Il superamento della situazione di stallo che si era verificata è dovuto alla presentazione di emendamenti da parte del Governo che reintroducono l’espresso e specifico rispetto di vincoli paesaggisti e ambientali per la costruzione e la ristrutturazione di impianti sportivi.
Reintroduzione che era stata in più occasioni auspicata e sollecitata alla Commissione da parte di Federsupporter : ciò anche allo scopo di eliminare dal testo legislativo più che legittimi dubbi di vizi di illegittimità costituzionale.
Tanto premesso, la scrivente Associazione si permette di richiamare l’attenzione di codesta Commissione sull’opportunità di eliminare all’art. 3, comma 3, ultimo periodo, del disegno di legge in oggetto, il richiamo, quanto agli effetti del dissenso espresso nella Conferenza convocata per l’Accordo di Programma, agli artt. da 14 a 14/quinquies della legge 7/08/1990, n.241, e successive modificazioni.

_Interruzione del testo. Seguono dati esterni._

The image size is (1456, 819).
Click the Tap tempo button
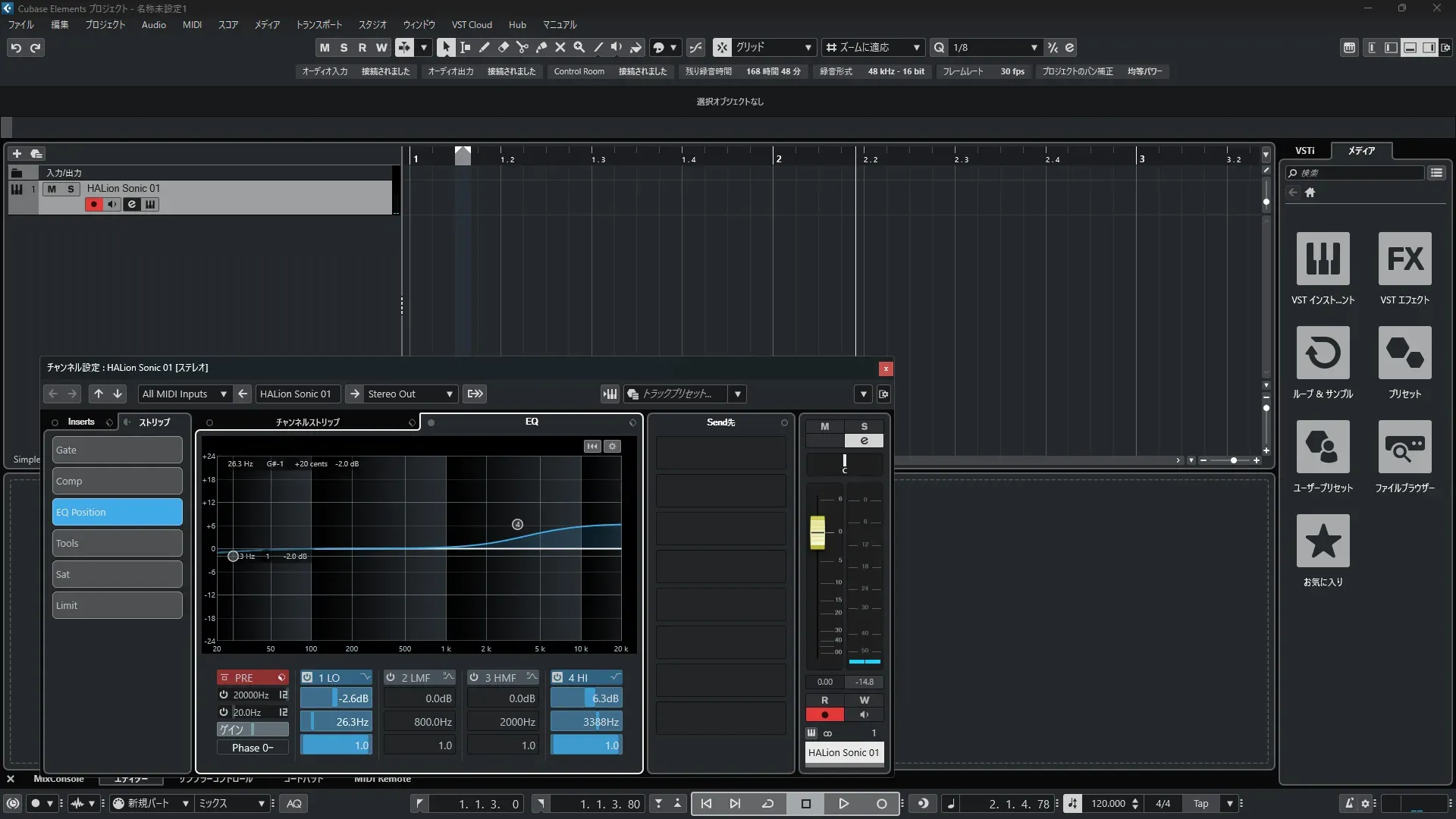click(1200, 804)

Tale richiamo, infatti, costituisce una anomala ed impropria deroga alla normativa che regola l’Accordo di Programma, così come disciplinato dall’art. 34 del D.lgs. 18.08.2000, n. 267 ( Testo Unico delle leggi sull’ordinamento degli enti locali), secondo cui l’Accordo può essere approvato solo con il consenso di tutte le Amministrazioni coinvolte.
Viceversa, gli artt.da 14 a 14/ quinquies della legge n. 241/1990 consentono di superare tale dissenso con decisione finale sostanzialmente rimessa alla Presidenza del Consiglio dei Ministri.

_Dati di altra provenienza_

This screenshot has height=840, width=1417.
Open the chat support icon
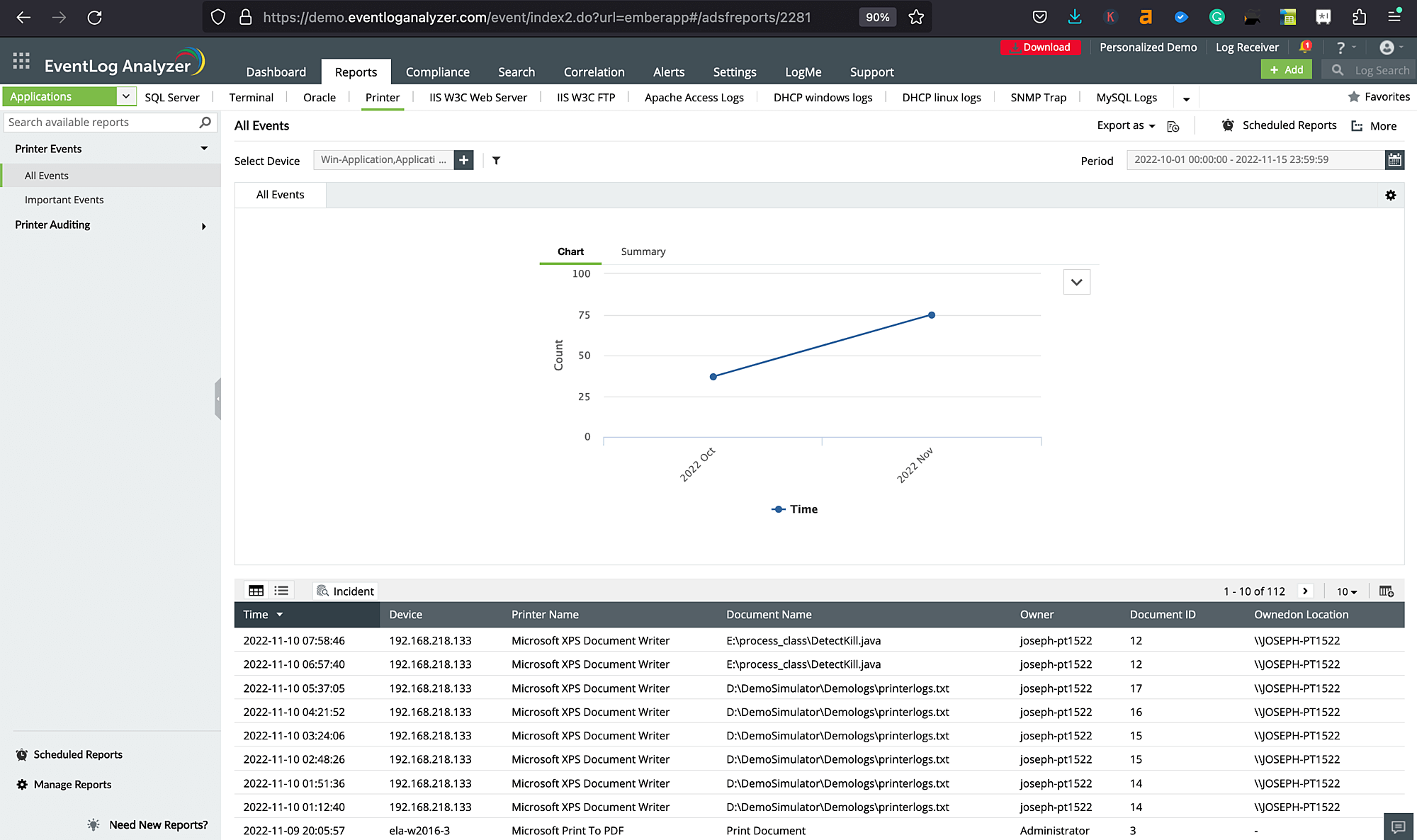coord(1398,827)

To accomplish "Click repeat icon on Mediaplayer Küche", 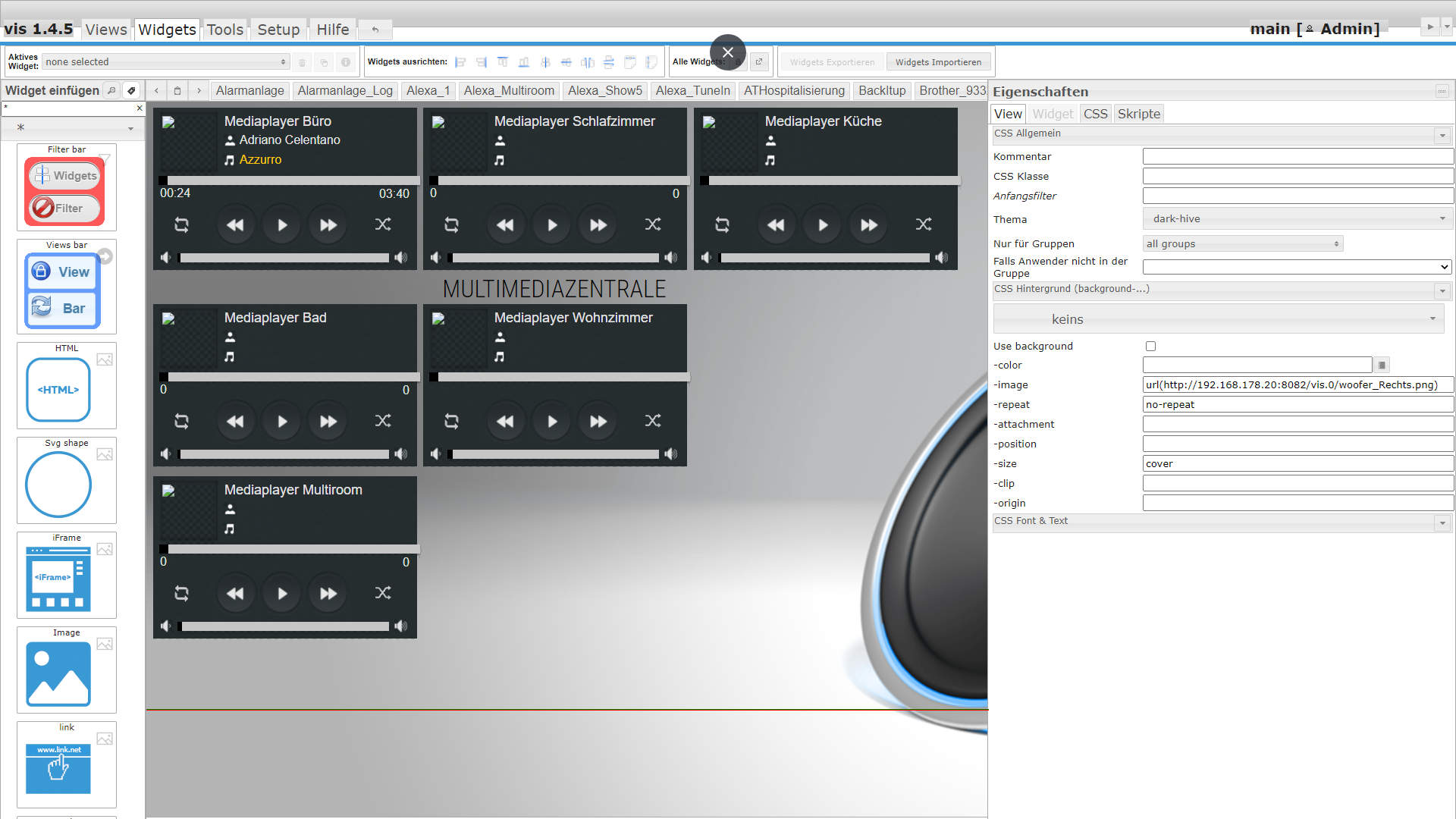I will 722,224.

L’anomala ed impropria contaminazione della disciplina dettata dalla normativa sull’Accordo di Programma in caso di dissenso di una o più delle Amministrazioni interessate con la disciplina dettata dai citati artt. da 14 a 14/quinquies della legge n. 241/1990, sempre in caso di dissenso, oltre che palesemente irrazionale e discriminatoria, non comprendendosi per quale motivo il dissenso nell’ambito dell’Accordo di Programma debba essere trattato solo per gli impianti sportivi in maniera diversa da come è trattato per tutti gli altri impianti, è in palese contrasto con il fatto che la relazione tra la Conferenza di servizi di cui alla legge n.241/1990 e l’Accordo di programma di cui al T.U. delle leggi sugli Enti locali si pone in un rapporto di genus a species.
Ne consegue che la disciplina della prima ( Conferenza di servizi) è applicabile alla seconda ( Accordo di Programma) solo ove quest’ultima non disponga .
Cosa che, nella fattispecie, non si verifica, in quanto l’Accordo di Programma , a differenza della Conferenza di servizi, prevede espressamente e specificamente, come detto, che vi sia, ai fini della sua stipulazione e attuazione, il consenso unanime delle Amministrazioni interessate ( art. 34, comma 4,del D. lgs n. 267/2000).
Nella fiducia che quanto esposto nella presente, rispondente a spirito di costruttiva collaborazione, possa trovare da parte di tutti i componenti di codesta Commissione l’attenzione e l’accoglimento che merita, si coglie l’occasione per porgere i migliori saluti.